- [EXERCÍCIO PROPOSTO]: Dê continuidade ao texto sobre a juventude que vem a seguir, começando logo após a última frase apresentada.

Fase conturbada, repleta de caminhos a escolher e idéias para confrontar ou aderir: Juventude. Os desafios são vários, um deles é responder à antiga questão: O que você vai ser quando crescer? A sociedade brasileira parece não estar pronta para fazer essa pergunta aos seus jovens. “O jovem é fruto de seu tempo, de sua cultura e busca formas de adaptação e de questionamento dos costumes e das determinações sociais a ele impostos pela sociedade em que vive”, atesta Marilene Proença, professora do Departamento de Psicologia da Aprendizagem, do Desenvolvimento e da Personalidade do Instituto de Psicologia (IP). “A juventude é fundamental para que o estabelecido seja questionado, aquilo que está consolidado seja posto à prova e revisado ou até desconstruído.”

Foto:Cecìlia Bastos
 
A adaptação e a crítica são constantes na vida social, especialmente do jovem. Em nossa sociedade, muitas vezes é difícil distinguir em nome de que se está lutando. Recentemente, acompanhamos jovens imigrantes desempregados que criaram um grande movimento reivindicatório pelo primeiro emprego na França. “Estão lutando pelo público ou pelo privado? Evidentemente que o trabalho é fundamental em uma sociedade desenvolvida, um valor social, e nesse sentido estão lutando pelo público. Mas, ao mesmo tempo, lutam para sobreviver em uma sociedade de consumo, também querem ter acesso aos bens sociais e culturais dos jovens de outras camadas de consumo, poderíamos chamar isso de plano privado”, analisa Marilene.

- [TRECHO DOS REGISTROS]:
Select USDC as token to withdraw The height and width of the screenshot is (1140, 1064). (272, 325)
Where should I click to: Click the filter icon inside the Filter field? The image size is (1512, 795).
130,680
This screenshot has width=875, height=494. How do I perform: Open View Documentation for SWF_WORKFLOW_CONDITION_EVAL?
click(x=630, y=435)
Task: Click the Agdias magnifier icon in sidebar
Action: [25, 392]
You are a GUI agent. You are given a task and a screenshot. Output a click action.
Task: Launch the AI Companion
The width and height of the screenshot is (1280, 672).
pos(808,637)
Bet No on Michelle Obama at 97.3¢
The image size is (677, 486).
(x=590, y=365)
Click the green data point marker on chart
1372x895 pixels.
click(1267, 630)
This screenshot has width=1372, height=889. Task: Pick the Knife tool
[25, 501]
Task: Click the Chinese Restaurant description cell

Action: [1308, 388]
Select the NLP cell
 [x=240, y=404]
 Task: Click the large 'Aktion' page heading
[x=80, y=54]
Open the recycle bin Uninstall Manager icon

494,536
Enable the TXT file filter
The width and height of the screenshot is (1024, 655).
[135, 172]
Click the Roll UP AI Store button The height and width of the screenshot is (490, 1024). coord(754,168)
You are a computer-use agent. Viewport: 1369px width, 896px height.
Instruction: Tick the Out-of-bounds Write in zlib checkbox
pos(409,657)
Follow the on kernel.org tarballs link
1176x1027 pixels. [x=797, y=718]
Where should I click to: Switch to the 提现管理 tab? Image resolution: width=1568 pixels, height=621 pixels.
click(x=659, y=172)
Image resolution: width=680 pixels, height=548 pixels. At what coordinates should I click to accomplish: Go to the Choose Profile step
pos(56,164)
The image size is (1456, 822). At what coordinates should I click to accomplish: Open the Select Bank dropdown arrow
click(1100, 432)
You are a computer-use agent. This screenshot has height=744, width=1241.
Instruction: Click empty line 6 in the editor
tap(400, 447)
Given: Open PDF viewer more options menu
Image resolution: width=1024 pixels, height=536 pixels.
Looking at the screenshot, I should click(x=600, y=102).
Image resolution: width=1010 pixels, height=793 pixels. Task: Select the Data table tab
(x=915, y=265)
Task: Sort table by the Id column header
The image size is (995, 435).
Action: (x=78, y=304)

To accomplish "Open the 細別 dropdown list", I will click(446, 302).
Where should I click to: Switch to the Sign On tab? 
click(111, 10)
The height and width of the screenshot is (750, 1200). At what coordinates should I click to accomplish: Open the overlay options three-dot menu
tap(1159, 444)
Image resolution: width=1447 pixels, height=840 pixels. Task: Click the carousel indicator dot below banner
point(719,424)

- [RESPOSTA DO EXERCÍCIO]:
Rita de Cássia Silva Dias, secretária no Instituto de Biociências (IB), começou a trabalhar como babá em 1985, depois foi para uma livraria, iniciou o magistério, decidiu estudar no ensino médio normal, cursou a faculdade de Serviço Social e, hoje, trabalha como secretária na Universidade. “Nunca fui resistente a mudanças, sempre tive facilidade em fazer várias coisas ao mesmo tempo”, conta Rita. Uma das maiores dificuldades para ela foi se adapatar à rotina quando a informática ainda era “um bicho-de-sete-cabeças” na Universidade. “Eu trabalhava numa administradora só com computadores. Quando entrei na USP foi um choque. As pessoas da secretaria aonde vim trabalhar, há dez anos, tinham certa resistência ao uso de computadores.”


 
Muitos jovens apontam ter um emprego como algo que possibilita o contato com o universo da cultura. Mais do que isso, ter um emprego é um marco em suas vidas. “Trabalhar e ganhar seu dinheiro é fator de independência, mas, além disso, representa para o jovem a aquisição da identidade de adulto”, afirma Maria da Conceição Uvaldo, psicóloga do Serviço de Orientação Profissional (SOP) da USP, que alerta para significativas mudanças no mercado de trabalho brasileiro. Pesquisas mostram que até os anos 90, se imaginava que uma pessoa mudasse de trabalho de 3 a 4 vezes na vida. Espera-se que a geração que está entrando no mercado de trabalho hoje mude de ocupação por volta de 12 vezes.

“Hoje, mesmo em uma autarquia, você precisa se atualizar freqüentemente, ou está fora do mercado”, afirma Ana Lúcia Siqueira, secretária da diretoria do Museu de Arte Contemporânea (MAC). “A própria utilização de computadores requer constantes adaptações. Quando vim trabalhar na Universidade, em 1987, acompanhei o processo de informatização das unidades”, conta.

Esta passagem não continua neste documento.